_WORK REQUIRED:_
Duplicate the material from the line with "Image resolution: width=604" to the line with "Instruction: Open the Sales Order settings", both lines included, and give back only those lines.

_INPUT DATA:_
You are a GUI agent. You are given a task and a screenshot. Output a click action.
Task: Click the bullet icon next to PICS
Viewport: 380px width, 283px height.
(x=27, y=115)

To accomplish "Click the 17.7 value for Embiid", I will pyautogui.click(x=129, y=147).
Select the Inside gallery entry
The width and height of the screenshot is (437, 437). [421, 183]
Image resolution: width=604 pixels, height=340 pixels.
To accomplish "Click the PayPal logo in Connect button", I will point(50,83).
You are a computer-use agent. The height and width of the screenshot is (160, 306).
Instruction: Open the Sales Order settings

==

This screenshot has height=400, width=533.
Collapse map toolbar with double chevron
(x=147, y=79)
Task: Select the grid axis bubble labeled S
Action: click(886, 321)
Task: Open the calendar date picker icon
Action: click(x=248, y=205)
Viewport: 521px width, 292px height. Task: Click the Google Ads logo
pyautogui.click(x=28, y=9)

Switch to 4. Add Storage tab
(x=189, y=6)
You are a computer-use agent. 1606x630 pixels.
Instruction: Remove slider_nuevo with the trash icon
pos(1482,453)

_EXERCISE OUTPUT:_
Image resolution: width=604 pixels, height=340 pixels.
To accomplish "Click the PayPal logo in Connect button", I will point(50,83).
You are a computer-use agent. The height and width of the screenshot is (160, 306).
Instruction: Open the Sales Order settings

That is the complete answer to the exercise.